<<<<
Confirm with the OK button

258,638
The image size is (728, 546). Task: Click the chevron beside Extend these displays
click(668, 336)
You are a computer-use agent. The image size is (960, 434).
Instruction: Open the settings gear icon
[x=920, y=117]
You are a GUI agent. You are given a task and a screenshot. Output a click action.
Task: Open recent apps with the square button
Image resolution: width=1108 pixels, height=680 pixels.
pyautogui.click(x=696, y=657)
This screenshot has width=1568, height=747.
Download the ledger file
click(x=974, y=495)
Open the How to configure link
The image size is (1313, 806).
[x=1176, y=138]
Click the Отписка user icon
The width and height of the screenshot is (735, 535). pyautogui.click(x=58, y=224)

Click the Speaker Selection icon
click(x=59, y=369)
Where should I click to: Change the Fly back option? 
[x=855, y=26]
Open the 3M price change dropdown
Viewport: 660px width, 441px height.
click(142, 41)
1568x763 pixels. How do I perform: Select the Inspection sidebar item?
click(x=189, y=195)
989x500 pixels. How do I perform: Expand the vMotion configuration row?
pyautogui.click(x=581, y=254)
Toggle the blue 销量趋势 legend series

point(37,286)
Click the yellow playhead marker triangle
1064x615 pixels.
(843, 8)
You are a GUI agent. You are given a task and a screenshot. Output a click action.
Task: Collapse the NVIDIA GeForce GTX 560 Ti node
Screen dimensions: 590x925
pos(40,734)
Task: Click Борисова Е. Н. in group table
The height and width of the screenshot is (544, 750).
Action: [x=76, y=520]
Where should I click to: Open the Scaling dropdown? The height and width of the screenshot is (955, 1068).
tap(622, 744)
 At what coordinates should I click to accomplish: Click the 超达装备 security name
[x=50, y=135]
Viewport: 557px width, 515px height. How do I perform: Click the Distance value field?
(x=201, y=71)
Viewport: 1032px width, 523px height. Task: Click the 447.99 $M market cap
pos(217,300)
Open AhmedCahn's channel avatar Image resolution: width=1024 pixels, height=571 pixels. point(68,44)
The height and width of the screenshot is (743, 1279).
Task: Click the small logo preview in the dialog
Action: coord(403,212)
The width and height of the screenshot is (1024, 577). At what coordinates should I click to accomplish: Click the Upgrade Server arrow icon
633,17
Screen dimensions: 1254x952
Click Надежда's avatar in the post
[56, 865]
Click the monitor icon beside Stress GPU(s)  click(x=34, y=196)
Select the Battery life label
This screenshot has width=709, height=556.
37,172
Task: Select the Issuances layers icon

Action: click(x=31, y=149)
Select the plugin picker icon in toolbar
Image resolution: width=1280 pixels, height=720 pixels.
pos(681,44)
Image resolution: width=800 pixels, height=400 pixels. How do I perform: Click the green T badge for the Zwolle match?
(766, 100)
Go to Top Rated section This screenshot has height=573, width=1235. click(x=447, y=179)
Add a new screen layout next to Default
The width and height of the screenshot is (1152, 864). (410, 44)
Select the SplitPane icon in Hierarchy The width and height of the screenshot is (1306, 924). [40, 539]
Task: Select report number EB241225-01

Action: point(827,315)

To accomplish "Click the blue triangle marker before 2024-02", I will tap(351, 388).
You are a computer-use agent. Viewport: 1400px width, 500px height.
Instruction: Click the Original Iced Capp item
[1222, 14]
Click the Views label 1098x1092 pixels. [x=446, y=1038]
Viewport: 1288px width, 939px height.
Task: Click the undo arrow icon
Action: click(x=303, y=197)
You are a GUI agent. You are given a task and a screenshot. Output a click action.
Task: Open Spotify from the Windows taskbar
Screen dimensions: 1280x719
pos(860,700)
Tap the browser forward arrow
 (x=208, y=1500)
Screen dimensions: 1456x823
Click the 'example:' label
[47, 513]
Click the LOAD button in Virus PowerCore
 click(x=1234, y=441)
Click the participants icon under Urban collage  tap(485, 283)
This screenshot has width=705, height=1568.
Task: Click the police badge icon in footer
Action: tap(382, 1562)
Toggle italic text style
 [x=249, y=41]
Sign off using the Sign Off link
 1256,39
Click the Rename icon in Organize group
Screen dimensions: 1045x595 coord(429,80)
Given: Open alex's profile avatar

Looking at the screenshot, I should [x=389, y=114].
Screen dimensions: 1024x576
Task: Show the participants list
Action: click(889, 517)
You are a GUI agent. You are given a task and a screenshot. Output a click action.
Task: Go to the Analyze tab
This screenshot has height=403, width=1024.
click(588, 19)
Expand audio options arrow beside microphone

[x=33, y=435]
>>>>
### Exercise
Your task is to reproduce exactly the lines that begin at the line containing "Screen dimensions: 1456x823" and end at the final line of the data above.

### Solved problem
Screen dimensions: 1456x823
Click the 'example:' label
[47, 513]
Click the LOAD button in Virus PowerCore
 click(x=1234, y=441)
Click the participants icon under Urban collage  tap(485, 283)
This screenshot has width=705, height=1568.
Task: Click the police badge icon in footer
Action: tap(382, 1562)
Toggle italic text style
 [x=249, y=41]
Sign off using the Sign Off link
 1256,39
Click the Rename icon in Organize group
Screen dimensions: 1045x595 coord(429,80)
Given: Open alex's profile avatar

Looking at the screenshot, I should [x=389, y=114].
Screen dimensions: 1024x576
Task: Show the participants list
Action: click(889, 517)
You are a GUI agent. You are given a task and a screenshot. Output a click action.
Task: Go to the Analyze tab
This screenshot has height=403, width=1024.
click(588, 19)
Expand audio options arrow beside microphone

[x=33, y=435]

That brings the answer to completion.